Count the lines in the data below that contain the string "particular", matching case exactly. Reply with only the number.

>> begin RECORDS FOR THE EXERCISE

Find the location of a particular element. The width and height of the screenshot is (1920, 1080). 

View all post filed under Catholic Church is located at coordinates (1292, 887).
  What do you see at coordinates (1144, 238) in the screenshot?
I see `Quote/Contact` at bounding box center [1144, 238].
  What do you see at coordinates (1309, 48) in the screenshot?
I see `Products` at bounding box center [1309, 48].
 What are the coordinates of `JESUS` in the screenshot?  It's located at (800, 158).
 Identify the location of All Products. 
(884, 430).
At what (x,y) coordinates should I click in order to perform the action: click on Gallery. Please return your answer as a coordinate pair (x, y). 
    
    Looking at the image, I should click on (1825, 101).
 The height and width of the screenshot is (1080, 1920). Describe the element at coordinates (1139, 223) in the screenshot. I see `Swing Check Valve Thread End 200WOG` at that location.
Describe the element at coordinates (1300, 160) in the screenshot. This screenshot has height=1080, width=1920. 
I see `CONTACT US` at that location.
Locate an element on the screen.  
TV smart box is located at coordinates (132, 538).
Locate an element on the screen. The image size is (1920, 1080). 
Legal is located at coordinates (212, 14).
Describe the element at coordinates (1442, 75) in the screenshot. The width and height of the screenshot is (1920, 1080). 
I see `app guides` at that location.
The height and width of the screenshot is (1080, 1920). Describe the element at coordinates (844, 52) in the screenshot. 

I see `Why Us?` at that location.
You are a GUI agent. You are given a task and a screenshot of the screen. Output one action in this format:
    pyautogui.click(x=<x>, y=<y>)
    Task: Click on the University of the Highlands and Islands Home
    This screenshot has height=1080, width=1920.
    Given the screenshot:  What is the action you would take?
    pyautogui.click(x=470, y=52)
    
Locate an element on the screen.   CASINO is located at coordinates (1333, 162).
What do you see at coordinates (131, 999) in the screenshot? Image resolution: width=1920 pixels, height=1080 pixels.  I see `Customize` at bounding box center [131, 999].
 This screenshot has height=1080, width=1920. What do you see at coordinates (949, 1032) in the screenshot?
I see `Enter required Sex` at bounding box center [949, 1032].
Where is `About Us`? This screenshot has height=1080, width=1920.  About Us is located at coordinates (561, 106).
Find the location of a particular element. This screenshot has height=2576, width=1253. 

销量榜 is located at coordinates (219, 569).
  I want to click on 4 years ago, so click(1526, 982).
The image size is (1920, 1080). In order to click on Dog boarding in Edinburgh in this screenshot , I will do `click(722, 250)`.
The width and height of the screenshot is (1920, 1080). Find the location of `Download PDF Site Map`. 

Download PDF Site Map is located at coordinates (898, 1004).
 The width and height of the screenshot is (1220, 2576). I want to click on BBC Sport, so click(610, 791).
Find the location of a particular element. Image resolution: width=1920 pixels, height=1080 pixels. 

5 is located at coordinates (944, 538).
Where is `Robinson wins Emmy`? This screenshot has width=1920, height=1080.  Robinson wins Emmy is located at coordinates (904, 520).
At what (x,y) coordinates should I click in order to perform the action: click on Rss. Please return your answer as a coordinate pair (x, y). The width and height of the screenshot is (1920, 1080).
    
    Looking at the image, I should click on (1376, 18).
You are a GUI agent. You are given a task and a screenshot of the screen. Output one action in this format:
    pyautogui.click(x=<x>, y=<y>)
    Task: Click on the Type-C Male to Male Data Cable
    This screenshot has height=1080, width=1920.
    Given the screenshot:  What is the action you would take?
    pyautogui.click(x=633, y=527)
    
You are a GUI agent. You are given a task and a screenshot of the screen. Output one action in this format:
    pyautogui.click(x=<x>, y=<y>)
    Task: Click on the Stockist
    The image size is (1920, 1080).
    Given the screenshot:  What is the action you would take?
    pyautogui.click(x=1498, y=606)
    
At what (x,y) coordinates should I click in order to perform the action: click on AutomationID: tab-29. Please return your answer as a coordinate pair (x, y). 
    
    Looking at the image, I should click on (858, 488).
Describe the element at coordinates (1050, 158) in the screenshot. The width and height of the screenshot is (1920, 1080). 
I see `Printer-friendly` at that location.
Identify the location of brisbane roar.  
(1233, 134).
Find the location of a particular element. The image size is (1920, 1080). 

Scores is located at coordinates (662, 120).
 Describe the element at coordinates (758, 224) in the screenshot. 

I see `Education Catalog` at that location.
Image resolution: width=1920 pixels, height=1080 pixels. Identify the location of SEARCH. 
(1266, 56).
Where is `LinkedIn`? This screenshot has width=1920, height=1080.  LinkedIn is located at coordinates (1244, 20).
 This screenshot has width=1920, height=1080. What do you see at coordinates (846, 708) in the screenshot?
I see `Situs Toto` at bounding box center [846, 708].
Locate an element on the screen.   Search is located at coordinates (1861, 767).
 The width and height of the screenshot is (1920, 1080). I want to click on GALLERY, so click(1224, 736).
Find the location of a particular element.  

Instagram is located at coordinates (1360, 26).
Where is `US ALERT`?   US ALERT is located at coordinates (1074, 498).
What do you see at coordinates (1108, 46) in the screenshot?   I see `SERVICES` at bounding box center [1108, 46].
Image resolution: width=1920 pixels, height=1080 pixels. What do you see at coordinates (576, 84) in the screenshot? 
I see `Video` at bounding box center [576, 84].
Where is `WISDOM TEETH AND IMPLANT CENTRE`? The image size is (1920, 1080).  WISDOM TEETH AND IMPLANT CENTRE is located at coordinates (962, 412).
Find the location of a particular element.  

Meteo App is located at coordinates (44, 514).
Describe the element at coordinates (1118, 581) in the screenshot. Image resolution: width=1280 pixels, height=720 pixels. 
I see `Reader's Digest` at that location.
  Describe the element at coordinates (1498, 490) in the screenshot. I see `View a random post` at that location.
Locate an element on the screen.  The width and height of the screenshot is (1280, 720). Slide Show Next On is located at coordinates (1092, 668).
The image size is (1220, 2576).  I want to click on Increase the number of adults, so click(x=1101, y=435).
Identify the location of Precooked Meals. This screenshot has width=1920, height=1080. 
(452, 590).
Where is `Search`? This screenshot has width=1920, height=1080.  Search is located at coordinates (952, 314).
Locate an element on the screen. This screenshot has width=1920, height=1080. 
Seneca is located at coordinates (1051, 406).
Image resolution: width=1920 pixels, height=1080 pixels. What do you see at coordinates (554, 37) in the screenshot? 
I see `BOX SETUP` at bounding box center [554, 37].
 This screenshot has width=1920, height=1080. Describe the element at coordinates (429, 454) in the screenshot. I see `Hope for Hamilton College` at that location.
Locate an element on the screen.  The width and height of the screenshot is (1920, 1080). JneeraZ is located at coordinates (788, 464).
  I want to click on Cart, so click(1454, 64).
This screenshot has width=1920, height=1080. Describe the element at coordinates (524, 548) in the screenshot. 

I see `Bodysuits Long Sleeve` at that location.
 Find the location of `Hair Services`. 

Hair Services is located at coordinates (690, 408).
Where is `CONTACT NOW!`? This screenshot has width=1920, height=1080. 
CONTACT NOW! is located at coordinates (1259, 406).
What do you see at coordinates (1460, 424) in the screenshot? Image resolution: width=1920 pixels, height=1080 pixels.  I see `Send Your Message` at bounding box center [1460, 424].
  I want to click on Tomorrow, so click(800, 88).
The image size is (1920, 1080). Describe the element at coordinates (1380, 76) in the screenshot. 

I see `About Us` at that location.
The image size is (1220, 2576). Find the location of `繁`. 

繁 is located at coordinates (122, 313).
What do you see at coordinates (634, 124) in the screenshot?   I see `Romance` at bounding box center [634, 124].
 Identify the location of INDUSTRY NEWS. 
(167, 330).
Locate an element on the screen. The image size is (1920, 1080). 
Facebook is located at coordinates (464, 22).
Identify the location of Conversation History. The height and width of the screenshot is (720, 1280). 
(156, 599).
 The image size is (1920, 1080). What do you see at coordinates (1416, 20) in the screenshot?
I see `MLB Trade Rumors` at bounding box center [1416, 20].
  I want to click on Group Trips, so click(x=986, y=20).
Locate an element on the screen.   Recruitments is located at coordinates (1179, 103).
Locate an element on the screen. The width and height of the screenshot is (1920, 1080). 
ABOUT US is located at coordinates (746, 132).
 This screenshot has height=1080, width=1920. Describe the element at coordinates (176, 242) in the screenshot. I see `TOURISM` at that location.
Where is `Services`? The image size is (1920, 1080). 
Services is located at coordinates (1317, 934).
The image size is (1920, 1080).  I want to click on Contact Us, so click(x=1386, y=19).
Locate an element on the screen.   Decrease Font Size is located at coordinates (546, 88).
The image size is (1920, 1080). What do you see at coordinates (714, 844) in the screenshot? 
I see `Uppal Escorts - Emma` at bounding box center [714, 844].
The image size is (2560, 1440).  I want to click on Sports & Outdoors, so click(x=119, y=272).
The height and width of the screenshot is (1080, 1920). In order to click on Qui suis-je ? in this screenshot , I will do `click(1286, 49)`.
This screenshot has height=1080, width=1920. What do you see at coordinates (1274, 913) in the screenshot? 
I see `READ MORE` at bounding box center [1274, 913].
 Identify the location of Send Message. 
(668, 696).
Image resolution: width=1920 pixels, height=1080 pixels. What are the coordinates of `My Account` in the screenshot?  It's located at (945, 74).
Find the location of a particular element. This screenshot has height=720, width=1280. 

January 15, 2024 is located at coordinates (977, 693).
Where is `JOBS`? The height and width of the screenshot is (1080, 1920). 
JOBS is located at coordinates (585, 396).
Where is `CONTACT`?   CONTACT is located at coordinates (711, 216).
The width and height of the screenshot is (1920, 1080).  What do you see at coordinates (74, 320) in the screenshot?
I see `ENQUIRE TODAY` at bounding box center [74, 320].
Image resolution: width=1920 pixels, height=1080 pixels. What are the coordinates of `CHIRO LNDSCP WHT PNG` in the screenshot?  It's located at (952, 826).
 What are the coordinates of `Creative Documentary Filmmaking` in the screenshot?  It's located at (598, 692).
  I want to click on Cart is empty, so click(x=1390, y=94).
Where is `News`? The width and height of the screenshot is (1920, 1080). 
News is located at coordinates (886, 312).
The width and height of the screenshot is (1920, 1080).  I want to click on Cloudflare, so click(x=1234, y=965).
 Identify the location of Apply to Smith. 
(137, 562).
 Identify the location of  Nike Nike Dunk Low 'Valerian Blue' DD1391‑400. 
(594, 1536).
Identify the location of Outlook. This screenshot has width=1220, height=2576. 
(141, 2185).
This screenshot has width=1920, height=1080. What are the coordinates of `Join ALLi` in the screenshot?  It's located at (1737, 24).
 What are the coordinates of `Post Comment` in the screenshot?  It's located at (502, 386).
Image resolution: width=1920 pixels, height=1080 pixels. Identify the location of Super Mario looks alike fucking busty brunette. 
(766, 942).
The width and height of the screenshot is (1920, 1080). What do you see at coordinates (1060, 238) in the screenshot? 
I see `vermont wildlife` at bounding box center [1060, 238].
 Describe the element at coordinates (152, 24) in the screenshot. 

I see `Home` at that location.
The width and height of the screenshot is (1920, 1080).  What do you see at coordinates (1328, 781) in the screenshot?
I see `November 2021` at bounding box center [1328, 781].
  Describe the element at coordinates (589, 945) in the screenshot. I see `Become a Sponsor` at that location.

>> end RECORDS FOR THE EXERCISE

§ TASK RESPONSE
7